Este jueves 11 de septiembre, en el Centro de Justicia Penal de Rosario se llevó adelante la
audiencia preliminar al juicio contra Agustín López Gagliasso, acusado de haber atropellado a más de 120 km por hora con su auto a una familia cordobesa que paseaba por la ciudad causándole la muerte a una mujer de 40 años y a su hija de 17 en la Costanera central.
A Lopez Gagliasso se lo acusa de los delitos de Homicidio simple por dolo eventual de dos víctimas, Tania Daniela Gandolfi (40) y Agustina Magalí García (17); y Lesiones leves por dolo eventual.
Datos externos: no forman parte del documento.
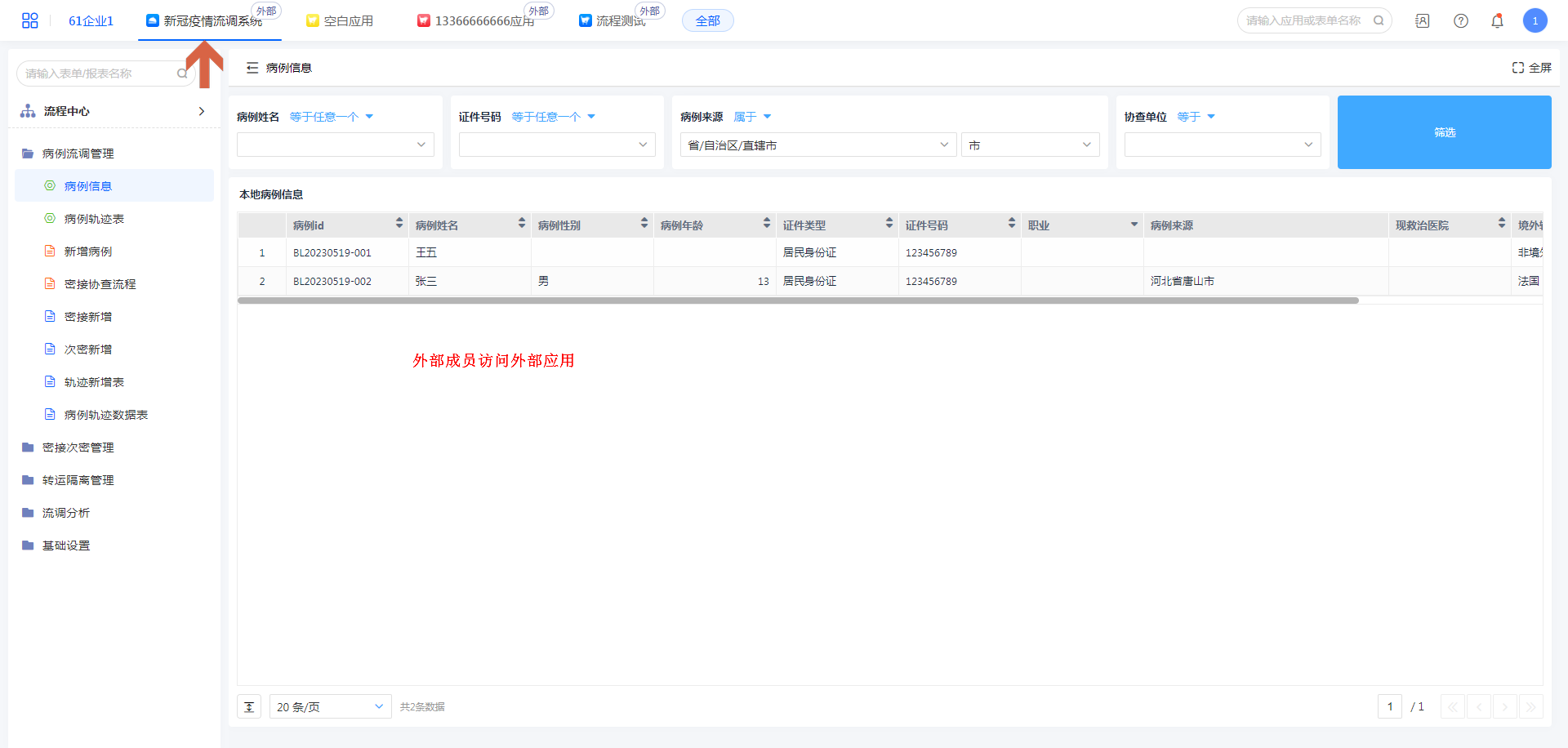Click the notification bell icon
1568x748 pixels.
coord(1497,21)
Por ello, las fiscales solicitaron la pena de 18 años de prisión y 10 años de inhabilitación para la conducción de automotores. Por su parte, la Jueza de Primera Instancia Paola Aguirre tuvo por formalizada la audiencia haciendo lugar a las pruebas ofrecidas por las partes.
Las Fiscales Dras. Mariana Prunotto y Valeria Piazza Iglesias de la Unidad Homicidios Culposos y Siniestros Viales le atribuyen el hecho de fecha 21 de enero de 2025, aproximadamente a las 21:00hs, cuando Agustín López conducía un automóvil Peugeot 206 por el túnel de Avenida Arturo Illia, con sentido al Norte.
Luego de un altercado con un motociclista, comenzó una persecución acelerando hasta alcanzar una velocidad de 120,7 km/h, y al estar arribando a la intersección con Presidente Roca, sin accionar los frenos y realizando maniobras de sobrepaso en zigzag sobre otros vehículos, perdió el control del rodado, derrapó y se subió a la vereda.
En ese momento, terminó impactando a la familia que se encontraba sobre la esquina, a la altura de la columna del semáforo. Producto del impacto, causó el fallecimiento de forma instantánea de Tania Daniela Gandolfi de 40 años de edad y de su hija, Agustina Magali Garcia de 17 años, y las lesiones leves de: V.G de 6 años y D.G de 45 años y de la acompañante del vehículo, G.R de 20 años de edad.
La Fiscalía sostiene que actuó con dolo eventual en razón de que el mismo siendo las 21:00hs aproximadamente, en la cual circulaba a la máxima velocidad permitida para ruta 120 km/h, es decir el doble de lo permitido en la avenida, el imputado se representó el resultado como una posibilidad seria, sin que ello haya implicado desistir o renunciar a dicha acción inusitadamente peligrosa para la vida de las personas y la propia.
Vale decir que se representó la acción, la asumió, vio el resultado como posible siendo el mismo indiferente, continuando igualmente con su accionar.